▶ [Selected excerpt]

# # # # #

Guest columnist Joe Gannon:

Palestinians inspect the destruction following an Israeli military raid in Nur Shams refugee camp, near the West Bank town of Tulkarem, Sunday, April 21, 2024.

Palestinians inspect the destruction following an Israeli military raid in Nur Shams refugee camp, near the West Bank town of Tulkarem, Sunday, April 21, 2024. AP PHOTO/MAJDI MOHAMMED

By JOE GANNON

Published: 05-03-2024 9:01 PM

 

There are not many columns I have read in the Gazette that were as poetic as Jena Schwartz’s,“Things I have not said” [Gazette, April 24]. It is a time when much is being left unsaid, and as she points out, a time when many want much left unsaid.

Reading it, I wondered if a Palestinian, reading it in her presence, might be able to say, “Yes, I see that. Yes, I understand that. Yes, I live that too.”

The melancholy of her piece, the loneliness and alienation, do seem somewhat self-imposed. An easy state to find yourself in. To be “consumed” by Hamas’ attack on Oct. 7 and the subsequent destruction of Gaza as a livable place is one sign of putting yourself in a constant state of fear. Obsession rarely leads to equanimity, nor peace of mind.

# # # # #

▶ [Excerpted data]
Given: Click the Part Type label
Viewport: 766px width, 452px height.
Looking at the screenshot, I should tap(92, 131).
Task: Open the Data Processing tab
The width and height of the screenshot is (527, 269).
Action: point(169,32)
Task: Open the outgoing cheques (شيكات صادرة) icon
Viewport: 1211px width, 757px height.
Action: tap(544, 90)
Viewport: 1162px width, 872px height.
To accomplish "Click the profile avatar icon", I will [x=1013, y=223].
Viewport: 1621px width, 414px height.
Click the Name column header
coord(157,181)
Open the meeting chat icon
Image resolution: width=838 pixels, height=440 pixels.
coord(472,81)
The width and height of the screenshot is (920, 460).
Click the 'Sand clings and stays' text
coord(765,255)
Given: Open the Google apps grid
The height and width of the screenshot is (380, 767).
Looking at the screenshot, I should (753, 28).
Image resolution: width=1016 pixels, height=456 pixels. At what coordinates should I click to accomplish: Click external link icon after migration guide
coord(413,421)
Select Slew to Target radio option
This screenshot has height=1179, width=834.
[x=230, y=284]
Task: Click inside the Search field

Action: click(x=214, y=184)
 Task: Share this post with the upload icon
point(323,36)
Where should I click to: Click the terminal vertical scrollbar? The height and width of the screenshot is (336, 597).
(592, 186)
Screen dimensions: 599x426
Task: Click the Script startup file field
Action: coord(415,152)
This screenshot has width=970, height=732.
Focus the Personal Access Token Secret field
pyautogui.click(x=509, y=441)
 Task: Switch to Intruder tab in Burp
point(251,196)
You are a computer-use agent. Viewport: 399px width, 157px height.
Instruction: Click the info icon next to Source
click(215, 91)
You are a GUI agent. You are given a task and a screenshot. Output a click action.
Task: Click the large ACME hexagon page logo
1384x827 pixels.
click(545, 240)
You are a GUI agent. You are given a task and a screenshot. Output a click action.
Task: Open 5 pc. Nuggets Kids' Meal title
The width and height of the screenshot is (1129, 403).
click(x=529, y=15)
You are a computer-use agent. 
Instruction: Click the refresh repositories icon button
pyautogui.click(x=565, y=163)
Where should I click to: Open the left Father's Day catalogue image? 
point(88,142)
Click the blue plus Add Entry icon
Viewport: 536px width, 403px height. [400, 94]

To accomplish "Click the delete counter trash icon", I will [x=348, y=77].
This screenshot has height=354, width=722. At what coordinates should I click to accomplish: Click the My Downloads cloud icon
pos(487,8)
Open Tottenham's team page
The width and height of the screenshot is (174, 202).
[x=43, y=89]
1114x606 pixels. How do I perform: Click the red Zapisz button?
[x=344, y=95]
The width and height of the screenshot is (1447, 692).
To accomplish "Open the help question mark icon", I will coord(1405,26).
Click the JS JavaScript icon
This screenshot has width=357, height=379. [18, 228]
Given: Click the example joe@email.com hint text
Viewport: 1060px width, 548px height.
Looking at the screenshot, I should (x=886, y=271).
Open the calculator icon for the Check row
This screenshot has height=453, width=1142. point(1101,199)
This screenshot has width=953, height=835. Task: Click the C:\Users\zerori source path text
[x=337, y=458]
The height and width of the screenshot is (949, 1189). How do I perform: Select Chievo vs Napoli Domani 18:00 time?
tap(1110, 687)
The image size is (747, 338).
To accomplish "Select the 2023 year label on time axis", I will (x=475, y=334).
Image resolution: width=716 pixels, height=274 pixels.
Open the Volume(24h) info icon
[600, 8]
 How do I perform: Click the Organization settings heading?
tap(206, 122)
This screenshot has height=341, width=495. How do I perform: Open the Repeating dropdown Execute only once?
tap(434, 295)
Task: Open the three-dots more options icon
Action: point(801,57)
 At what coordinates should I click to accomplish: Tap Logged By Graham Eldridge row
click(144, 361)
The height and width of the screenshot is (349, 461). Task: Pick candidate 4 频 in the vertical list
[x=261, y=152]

# # # # #

▶ [Task to carry out] Reproduce the guest column word for word, from "There are not" up to and including "much left unsaid.". The records have no connection to the guest column.

▶ [The response]
There are not many columns I have read in the Gazette that were as poetic as Jena Schwartz’s,“Things I have not said” [Gazette, April 24]. It is a time when much is being left unsaid, and as she points out, a time when many want much left unsaid.